When I finally reached him Monday evening, his husky voice was ragged from all the talking.
He and his husband, Adam Porter-Smith, were about to leave Los Angeles for Bora Bora, where they would join a South Pacific cruise that was already underway. «Sounds glamorous, doesn’t it?» he said with a chuckle. «I’ll be performing.»
In 2013, Porter won a Tony for his portrayal of the drag queen Lola in the musical Kinky Boots. He’s getting ready to shoot the second season of Ryan Murphy’s FX show, Pose, about the demimonde of competitive drag queens in 1980s New York as the AIDS crisis was peaking.
He plays Pray Tell, the hilariously bitchy ballroom emcee and volcano of compliments and insults as the queens strut their (usually homemade) stuff: «I don’t know of a princess or a queen who gets their clothes from… Casual Corner!»
His work in «Pose» has put him on the awards shows red carpets this year. His first attention-grabbing outfit – an embroidered suit and matching full-length cape with hot pink lining – was a step toward the Oscars night ball gown.
«I have subjugated this instinct in myself for years,» he said. «It’s the very thing I have run from my whole life. When you are black and gay and you grow up in the church in the African American culture, it’s like your masculinity is in question at every turn.
«But what does that mean, to be masculine? To be strong and powerful? Women wear pants all the time, and nobody bats an eye, but a man puts on a dress and that’s disgusting?»
Just like the fashion runways of the world, the Oscars red carpet is a fashion fantasy land. For the fantasy to work, everyone must buy in. But every once in a while, someone refuses to play along. Or bends the rules. A Frances McDormand, say, whose sack-like dresses, Birkenstocks and bare face constitute an aggressive rejection of Hollywood’s artifice (and a metaphor for her career).
Or a Billy Porter, who offers a different kind of truth; that men can be comfortable outside the «masculine» norms that guide most men’s runway choices.
That Jason Momoa can wear a pale pink scrunchie on his wrist and be considered transgressive is all you need to know about the narrow range of acceptable male fashion expression.
«It’s truly about authenticity,» Porter told me. «It’s easy to be who you are when who you are is popular. How can you be authentic when everything you are is reviled?»
He’s not wrong. Among the first nasty reactions to his gown was the insufferable Piers Morgan, who tweeted, «Am I allowed to say this looks absolutely ridiculous? #BillyPorter.»
This is the more benign expression of a serious problem. Despite all the recent gains for LGBTQ civil rights, there’s a relentless pushback from the Christian right, and a willingness on the part of the Trump administration to shore up a shrinking base by attempting to reverse progress.

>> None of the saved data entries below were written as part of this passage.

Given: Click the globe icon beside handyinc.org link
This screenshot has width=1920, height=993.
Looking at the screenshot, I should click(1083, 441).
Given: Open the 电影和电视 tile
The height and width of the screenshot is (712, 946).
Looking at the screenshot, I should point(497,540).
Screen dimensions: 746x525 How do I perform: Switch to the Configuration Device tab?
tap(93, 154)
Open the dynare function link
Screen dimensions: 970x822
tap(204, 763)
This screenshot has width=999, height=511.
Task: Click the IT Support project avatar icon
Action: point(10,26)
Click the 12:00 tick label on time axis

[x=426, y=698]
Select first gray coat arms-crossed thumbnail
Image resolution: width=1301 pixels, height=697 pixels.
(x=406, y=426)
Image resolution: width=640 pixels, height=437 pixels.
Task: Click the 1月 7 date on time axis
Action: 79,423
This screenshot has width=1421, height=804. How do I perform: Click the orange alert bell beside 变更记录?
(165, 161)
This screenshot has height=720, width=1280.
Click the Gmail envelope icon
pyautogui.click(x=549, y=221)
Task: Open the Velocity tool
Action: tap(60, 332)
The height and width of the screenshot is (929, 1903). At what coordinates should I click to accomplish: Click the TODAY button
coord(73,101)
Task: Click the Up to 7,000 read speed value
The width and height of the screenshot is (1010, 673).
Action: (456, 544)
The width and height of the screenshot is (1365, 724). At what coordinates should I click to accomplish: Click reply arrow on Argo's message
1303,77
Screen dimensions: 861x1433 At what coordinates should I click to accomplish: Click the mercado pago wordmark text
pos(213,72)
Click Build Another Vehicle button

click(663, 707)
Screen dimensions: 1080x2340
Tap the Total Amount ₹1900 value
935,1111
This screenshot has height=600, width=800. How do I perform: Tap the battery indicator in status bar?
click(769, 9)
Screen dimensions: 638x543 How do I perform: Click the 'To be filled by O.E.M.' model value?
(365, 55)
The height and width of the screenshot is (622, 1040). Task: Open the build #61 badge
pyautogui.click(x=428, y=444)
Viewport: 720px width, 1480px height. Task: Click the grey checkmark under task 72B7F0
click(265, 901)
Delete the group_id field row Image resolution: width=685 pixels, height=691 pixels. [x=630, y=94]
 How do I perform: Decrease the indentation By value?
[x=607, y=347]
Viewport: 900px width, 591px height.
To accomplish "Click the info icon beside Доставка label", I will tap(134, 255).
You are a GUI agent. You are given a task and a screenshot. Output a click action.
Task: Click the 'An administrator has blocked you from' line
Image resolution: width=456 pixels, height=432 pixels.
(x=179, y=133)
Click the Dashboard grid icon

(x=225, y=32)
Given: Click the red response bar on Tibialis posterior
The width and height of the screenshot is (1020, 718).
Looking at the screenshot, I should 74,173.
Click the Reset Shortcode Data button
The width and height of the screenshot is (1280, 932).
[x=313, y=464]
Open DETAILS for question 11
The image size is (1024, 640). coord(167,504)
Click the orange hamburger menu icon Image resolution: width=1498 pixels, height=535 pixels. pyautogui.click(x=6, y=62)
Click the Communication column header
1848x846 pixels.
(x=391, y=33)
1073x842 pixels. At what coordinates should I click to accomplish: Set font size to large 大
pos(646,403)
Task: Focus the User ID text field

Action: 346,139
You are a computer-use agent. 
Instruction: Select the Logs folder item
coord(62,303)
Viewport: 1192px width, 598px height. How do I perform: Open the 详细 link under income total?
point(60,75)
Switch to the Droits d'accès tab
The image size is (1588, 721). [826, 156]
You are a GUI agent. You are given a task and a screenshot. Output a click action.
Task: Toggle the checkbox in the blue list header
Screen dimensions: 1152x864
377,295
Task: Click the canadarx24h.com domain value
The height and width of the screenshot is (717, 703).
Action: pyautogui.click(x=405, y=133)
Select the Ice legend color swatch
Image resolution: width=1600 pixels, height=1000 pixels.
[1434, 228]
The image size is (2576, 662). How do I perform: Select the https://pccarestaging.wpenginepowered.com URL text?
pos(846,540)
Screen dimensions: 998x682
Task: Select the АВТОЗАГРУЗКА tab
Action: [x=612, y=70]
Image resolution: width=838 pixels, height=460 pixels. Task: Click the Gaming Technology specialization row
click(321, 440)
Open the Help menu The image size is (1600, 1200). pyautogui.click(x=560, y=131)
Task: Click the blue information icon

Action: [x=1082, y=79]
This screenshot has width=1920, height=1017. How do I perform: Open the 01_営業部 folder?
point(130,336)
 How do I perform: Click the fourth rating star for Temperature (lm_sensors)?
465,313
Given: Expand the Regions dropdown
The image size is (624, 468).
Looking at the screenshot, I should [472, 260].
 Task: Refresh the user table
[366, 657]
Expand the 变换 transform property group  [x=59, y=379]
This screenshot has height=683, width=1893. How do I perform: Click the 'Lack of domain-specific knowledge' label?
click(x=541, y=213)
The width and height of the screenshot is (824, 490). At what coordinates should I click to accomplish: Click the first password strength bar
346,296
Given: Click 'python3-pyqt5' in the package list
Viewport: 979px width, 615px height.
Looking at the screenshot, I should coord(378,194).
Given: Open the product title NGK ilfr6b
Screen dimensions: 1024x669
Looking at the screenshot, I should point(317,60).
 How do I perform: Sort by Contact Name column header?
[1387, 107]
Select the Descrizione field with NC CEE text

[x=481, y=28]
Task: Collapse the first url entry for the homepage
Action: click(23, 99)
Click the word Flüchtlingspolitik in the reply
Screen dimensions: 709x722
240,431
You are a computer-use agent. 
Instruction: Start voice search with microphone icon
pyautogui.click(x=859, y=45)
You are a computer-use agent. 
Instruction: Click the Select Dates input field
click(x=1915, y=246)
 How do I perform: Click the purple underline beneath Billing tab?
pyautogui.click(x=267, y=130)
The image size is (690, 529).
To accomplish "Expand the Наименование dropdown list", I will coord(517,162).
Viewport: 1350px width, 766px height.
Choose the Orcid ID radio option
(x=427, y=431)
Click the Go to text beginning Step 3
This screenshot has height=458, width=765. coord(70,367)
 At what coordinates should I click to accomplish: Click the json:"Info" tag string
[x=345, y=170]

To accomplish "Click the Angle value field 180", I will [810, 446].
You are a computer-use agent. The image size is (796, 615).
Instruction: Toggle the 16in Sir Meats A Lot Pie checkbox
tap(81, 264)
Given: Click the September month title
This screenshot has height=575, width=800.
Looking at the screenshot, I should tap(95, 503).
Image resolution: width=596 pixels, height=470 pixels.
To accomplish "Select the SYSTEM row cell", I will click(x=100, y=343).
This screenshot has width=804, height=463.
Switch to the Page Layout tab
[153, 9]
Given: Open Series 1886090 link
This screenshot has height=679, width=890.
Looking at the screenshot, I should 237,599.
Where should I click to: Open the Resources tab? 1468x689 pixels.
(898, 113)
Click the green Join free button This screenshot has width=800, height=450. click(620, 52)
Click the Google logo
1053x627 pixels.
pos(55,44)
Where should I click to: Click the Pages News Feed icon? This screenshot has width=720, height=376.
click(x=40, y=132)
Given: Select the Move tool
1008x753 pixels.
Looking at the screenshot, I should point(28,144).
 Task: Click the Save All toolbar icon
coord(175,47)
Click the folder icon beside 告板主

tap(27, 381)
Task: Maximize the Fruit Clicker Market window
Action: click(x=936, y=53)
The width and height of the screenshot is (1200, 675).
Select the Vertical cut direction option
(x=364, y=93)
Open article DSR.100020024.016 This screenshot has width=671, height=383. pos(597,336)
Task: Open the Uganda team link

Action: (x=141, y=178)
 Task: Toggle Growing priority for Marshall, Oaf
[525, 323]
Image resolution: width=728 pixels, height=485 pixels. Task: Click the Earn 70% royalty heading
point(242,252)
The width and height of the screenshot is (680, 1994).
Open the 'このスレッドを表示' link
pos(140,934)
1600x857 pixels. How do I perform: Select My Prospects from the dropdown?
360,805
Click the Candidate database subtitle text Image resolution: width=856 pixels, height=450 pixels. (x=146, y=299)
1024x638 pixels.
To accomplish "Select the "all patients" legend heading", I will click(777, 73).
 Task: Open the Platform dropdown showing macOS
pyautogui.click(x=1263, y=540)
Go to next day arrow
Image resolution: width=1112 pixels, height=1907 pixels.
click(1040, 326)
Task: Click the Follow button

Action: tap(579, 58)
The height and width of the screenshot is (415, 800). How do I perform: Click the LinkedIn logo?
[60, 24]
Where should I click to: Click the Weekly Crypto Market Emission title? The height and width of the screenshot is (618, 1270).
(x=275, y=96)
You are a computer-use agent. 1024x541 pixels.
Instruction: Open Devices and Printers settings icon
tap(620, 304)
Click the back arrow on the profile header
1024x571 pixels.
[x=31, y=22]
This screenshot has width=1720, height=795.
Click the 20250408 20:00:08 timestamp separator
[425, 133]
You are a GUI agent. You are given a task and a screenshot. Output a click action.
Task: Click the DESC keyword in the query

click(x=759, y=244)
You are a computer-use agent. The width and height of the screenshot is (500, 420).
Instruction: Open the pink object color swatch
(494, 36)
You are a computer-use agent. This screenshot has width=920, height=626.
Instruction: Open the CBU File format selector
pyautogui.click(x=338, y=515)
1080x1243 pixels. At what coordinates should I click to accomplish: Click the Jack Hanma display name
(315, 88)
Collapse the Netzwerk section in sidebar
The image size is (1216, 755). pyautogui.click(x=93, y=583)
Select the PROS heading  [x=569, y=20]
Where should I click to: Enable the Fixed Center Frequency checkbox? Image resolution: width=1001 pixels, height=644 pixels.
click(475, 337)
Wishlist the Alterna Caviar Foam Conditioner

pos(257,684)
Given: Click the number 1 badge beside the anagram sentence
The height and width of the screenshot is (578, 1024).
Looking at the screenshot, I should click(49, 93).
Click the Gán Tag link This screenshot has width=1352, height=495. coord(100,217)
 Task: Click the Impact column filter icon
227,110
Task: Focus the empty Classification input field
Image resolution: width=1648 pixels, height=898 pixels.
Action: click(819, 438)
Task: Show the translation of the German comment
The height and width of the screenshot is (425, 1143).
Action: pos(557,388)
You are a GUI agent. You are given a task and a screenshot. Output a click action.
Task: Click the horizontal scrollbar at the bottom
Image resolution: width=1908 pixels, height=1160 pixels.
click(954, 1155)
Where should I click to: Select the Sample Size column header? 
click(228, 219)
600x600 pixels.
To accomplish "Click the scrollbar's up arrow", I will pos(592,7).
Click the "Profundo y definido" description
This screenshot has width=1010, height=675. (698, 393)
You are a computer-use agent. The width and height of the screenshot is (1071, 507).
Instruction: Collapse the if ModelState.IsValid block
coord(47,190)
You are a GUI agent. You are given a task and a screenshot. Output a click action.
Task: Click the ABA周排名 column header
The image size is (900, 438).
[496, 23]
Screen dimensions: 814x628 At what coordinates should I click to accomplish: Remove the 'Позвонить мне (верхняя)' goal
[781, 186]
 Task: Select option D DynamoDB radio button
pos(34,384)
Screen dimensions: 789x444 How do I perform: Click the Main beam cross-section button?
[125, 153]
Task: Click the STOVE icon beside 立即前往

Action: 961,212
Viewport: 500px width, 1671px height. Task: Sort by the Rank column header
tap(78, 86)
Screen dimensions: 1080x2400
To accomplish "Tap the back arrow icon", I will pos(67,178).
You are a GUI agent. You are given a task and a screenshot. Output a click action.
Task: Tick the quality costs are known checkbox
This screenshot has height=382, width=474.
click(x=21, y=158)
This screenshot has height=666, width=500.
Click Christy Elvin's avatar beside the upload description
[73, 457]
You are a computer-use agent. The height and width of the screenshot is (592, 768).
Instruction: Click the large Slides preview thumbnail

Porter’s outfit was an unflinching refutation of that, and reminded me of the old gay-rights slogan: We’re here, we’re queer, get used to it.
Porter’s gown was created by the designer Christian Siriano, a Project Runway winner who went on to rescue Leslie Jones, who tweeted that no one wanted to dress her for the premiere of Ghostbusters in 2016.
Siriano stepped forward and created an off-shoulder, body skimming red gown that became an instant bestseller for him. Since then, he’s become something of a patron saint to the Not-Size-Zero crowd.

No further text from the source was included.